KPK Sasar Rekanan Proyek

Minggu, 30 Desember 2012 – 09:37 WIB
JAKARTA – Komisi Pemberantasan Korupsi (KPK) berjanji tak akan diskriminatif dalam menangani kasus dugaan korupsi pembangunan pusat olahraga Hambalang. Jika sudah menemukan dua alat bukti yang cukup, KPK juga akan menyasar rekanan proyek.
Wakil Ketua KPK Busyro Muqoddas mengatakan, penetapan tersangka akan dilakukan jika sudah ada bukti yang valid. “KPK taat prinsip dua alat bukti, profesional, dan independen,” kata Busyro kepada Jawa Pos kemarin.

Mantan Ketua Komisi Yudisial tersebut menegaskan pihaknya tidak akan mendasarkan pada subyektivitas dalam penetapan tersangka. “KPK tidak main target,” katanya.
Sebelumnya, Andi Rizal Mallarangeng, juru bicara keluarga tersangka Andi Alifian Mallarangeng, meminta KPK juga membidik petinggi PT Adhi Karya Tbk serta sejumlah rekanan proyek Hambalang. Untuk mengetahui aliran dana proyek tersebut, Rizal meminta KPK tak hanya memblokir rekening pihak Andi. Rekening dari PT Adhi Karya Tbk dan rekanan lainnya juga harus diblokir.

PT Adhi Karya Tbk bersama PT Wijaya Karya Tbk adalah pemenang tender konstruksi proyek senilai Rp 1,2 triliun tersebut. Kedua BUMN konstruksi tersebut membentuk perusahaan kerjasama operasi (KSO). Ada belasan subkontraktor yang diajak oleh KSO. Salah satunya adalah PT Dutasari Citralaras yang dimiliki oleh Mahfud Suroso, kerabat dari isteri Ketua Umum Partai Demokrat Anas Urbaningrum, Athiyah Laila.
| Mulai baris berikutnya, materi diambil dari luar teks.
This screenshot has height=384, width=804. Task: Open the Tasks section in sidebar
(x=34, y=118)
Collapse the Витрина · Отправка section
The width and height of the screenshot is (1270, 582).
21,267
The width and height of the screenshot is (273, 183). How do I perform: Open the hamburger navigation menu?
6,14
Dari pihak PT Adhi Karya, KPK telah mencegah Teuku Bagus Mohamad Noer bepergian ke luar negeri. Di PT Adhi Karya, Teuku Bagus menjabat Direktur Operasional I dan juga mantan Ketua KSO. Pegawai Adhi Karya lainnya, yakni M. Arif Taufiqurrahman. Mahfud Suroso dari PT Dutasari pernah juga dilarang meninggalkan tanah air. Namun masa cegahnya sudah habis dan belum diperpanjang.
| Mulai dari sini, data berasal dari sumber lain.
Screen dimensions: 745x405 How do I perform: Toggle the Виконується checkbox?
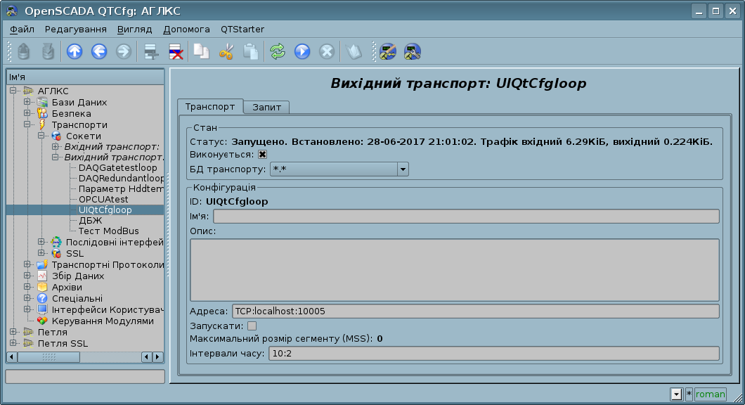263,155
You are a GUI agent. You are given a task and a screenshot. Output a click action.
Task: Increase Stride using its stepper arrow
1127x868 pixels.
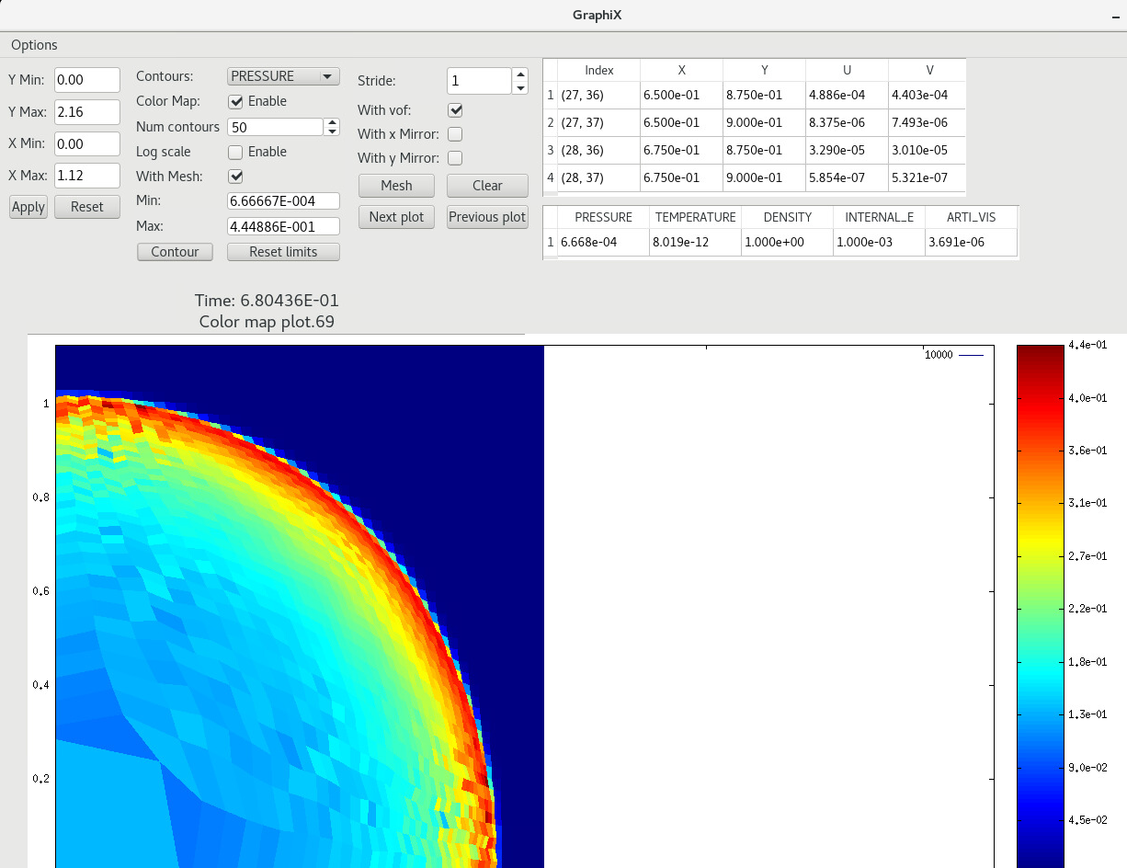(520, 74)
Pemblokiran rekening rekanan proyek Hambalang saat ini masih mustahil dilakukan. Juru Bicara KPK Johan Budi S.P mengatakan pemblokiran rekening tidak bisa dilakukan  jika belum ada penetapan tersangka. “Pemblokiran rekening hanya bisa dilakukan terhadap tersangka,” kata Johan.

KPK baru menetapkan dua tersangka dalam kasus korupsi pembangunan megaproyek Hambalang. Selain mantan Menpora Andi Alifian Mallarangeng, KPK menetapkan mantan Kepala Biro Keuangan dan Rumah Tangga Kemenpora Deddy Kusdinar. Di proyek Hambalang, Deddy bertindak selaku Pejabat Pembuat Komitmen. Sedangkan Andi bertanggung jawab selaku  Pengguna Anggaran dalam proyek itu. Keduanya disangka telah menyalahgunakan wewenang dalam penggunaan anggaran proyek Hambalang.

Sebelumnya, pihak keluarga yang diwakili Rizal Mallarangeng mendorong agar pemblokiran rekening bukan hanya diperuntukkan bagi Andi Mallarangeng. Beberapa BUMN yang terkait dengan proyek Hambalang juga perlu dibekukan akunnya. Terutama, PT Adhi Karya yang merupakan pemenang tender. Menurut dia, penuntasan kasus Hambalang secara tuntas hanya bisa dilakukan lewat penelusuran terhadap akun-akun milik perusahaan-perusahaan plat merah tersebut.

Saat ini, setelah menyerahkan hasil audit Hambalang jilid I pada sekitar Oktober 2012 lalu, Badan Pemeriksa Keuangan kini sudah akan menyelesaikan audit keduanya terkait proyek yang diduga merugikan keuangan negara miliaran rupiah tersebut. Namun demikian, suara-suara keraguan terus mengalir dari parlemen terkait independensi hasil audit tersebut.

Pasalnya, di dalam tim audit Hambalang ada salah satu pihak yang dikhawatirkan memiliki conflict of interest. Anggota BPK Agung Firman Sampurna merupakan anak dari anak dari salah seorang anggota Komisi X dari Partai Golkar Kahar Muzakir.    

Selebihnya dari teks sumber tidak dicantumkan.